On September 17, 1959, the Standing Committee of the Second National People’s Congress, acting on a recommendation of China’s Communist Party Chairman Mao Zedong, issued a decision calling for a special pardon of prisoners to commemorate the 10th anniversary of the founding of the People’s Republic of China and other accomplishments of the country since its establishment in 1949.

That same day, China’s head of state, Liu Shaoqi, issued an order for the Supreme People’s Court and provincial high people’s courts to carry out the decision. Under China’s constitution, the power to make decisions about pardons rests with the executive committee of China’s highest legislature, while the head of state is granted the power to issue pardons. Other than these constitutional provisions, there is no legislative framework governing the issue of pardons in China.

The 1959 pardon was designed to release or provide sentence reductions to prisoners who had demonstrated “genuine reform.” Before being considered for release, prisoners also had to have served a significant portion of their sentence—ranging from one-third for ordinary criminals serving five years or fewer to two-thirds for counterrevolutionaries sentenced to more than five years. Individuals whose death sentence had been suspended for two years or who had been sentenced to life in prison could be considered for commutation to fixed-term sentences.

Many who are aware of pardons in modern Chinese history believe that pardons were given only to “war criminals” who served in the previous Nationalist government under Chiang Kai-Shek or in the puppet Manchukuo government supported by the Japanese. This, however, fails to appreciate the scope and significance of the 1959 pardon, which was the only one issued to commemorate a major celebration. In addition to benefiting war criminals and former Nationalist officials, the 1959 pardon released tens of thousands of “counterrevolutionaries” and ordinary criminals as well.

Following the announcement of the 1959 pardon, provincial courts established special commissions of officials and party cadres to oversee the process of carrying out the order. Guidelines appear to have been issued—probably within the party organization—intended to limit the number of pardon beneficiaries to five percent of the total prison population. Prisons were told to release a greater proportion of ordinary criminals than counterrevolutionaries and release more minor offenders than serious offenders. In Sichuan, at least, prisons were also instructed to release fewer prisoners in “minority areas” than in “Han areas.” (Sichuan’s sizeable Tibetan population had been particularly restive in previous years, and the Chinese army had just quelled a popular uprising in Tibet earlier in the year.)

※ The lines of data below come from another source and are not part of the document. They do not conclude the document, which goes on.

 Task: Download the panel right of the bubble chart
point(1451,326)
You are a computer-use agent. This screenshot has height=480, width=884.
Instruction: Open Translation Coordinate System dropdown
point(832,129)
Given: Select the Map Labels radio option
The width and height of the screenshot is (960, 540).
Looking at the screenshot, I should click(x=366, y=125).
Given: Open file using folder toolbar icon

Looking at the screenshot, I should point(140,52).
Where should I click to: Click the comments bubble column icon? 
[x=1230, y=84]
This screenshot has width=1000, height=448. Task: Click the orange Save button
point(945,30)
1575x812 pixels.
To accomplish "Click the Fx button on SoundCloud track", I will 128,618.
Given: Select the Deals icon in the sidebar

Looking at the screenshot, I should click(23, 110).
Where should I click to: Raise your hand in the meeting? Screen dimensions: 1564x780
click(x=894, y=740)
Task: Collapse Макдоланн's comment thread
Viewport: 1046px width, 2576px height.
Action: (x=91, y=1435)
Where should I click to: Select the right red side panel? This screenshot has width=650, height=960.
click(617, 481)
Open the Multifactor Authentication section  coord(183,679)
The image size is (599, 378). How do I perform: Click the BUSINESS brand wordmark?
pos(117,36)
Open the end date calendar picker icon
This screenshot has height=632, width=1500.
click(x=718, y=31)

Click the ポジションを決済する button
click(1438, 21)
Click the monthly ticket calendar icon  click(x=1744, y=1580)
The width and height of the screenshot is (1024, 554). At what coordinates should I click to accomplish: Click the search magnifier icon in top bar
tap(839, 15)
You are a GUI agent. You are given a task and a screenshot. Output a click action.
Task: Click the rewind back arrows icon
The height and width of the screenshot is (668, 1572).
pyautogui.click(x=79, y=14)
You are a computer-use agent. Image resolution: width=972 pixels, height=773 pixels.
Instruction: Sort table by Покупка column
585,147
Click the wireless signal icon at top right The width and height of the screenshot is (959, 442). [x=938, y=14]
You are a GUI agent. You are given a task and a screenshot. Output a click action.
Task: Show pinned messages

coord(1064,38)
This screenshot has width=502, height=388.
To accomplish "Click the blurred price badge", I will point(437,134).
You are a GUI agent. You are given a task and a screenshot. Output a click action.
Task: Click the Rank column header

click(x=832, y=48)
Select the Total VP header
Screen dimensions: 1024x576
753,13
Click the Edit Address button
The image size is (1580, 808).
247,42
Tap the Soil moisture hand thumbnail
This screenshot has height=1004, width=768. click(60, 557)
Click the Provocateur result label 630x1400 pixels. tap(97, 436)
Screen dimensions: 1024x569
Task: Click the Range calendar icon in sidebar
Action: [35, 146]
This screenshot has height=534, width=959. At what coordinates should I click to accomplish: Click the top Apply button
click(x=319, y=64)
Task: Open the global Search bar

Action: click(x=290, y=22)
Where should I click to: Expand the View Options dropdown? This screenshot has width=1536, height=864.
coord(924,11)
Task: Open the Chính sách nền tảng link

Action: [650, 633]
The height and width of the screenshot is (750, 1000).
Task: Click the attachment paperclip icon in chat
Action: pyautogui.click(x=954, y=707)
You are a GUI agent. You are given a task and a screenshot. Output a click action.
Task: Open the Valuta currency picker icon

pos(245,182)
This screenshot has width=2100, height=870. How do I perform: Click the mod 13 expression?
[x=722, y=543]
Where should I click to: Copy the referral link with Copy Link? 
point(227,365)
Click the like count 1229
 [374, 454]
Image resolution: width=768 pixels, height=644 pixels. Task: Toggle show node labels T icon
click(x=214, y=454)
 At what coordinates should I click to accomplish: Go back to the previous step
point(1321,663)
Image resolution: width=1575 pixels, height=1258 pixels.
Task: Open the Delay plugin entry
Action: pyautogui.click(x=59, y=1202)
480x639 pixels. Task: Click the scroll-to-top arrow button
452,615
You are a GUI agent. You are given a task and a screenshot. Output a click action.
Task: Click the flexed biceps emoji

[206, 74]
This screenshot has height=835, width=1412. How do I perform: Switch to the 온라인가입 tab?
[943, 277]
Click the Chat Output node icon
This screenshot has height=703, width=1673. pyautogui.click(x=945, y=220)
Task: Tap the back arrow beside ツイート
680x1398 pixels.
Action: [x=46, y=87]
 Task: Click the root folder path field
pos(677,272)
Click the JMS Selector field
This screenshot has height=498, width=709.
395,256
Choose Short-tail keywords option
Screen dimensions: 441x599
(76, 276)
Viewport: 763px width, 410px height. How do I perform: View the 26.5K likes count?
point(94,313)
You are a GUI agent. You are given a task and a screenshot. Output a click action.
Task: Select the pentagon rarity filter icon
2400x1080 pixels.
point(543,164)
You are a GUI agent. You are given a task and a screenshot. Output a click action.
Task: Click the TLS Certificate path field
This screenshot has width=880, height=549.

In most parts of China, the 1959 pardon appears to have been carried out in three phases and was generally wrapped up by the end of the year. It is unclear how many prisoners benefited from the pardon, but based on incomplete provincial data, Dui Hua estimates the total to be roughly 70,000. Anecdotal information indicates that the great majority of those released did not re-offend, and the pardon has been credited with having a positive impact on the willingness to reform of those who remained imprisoned.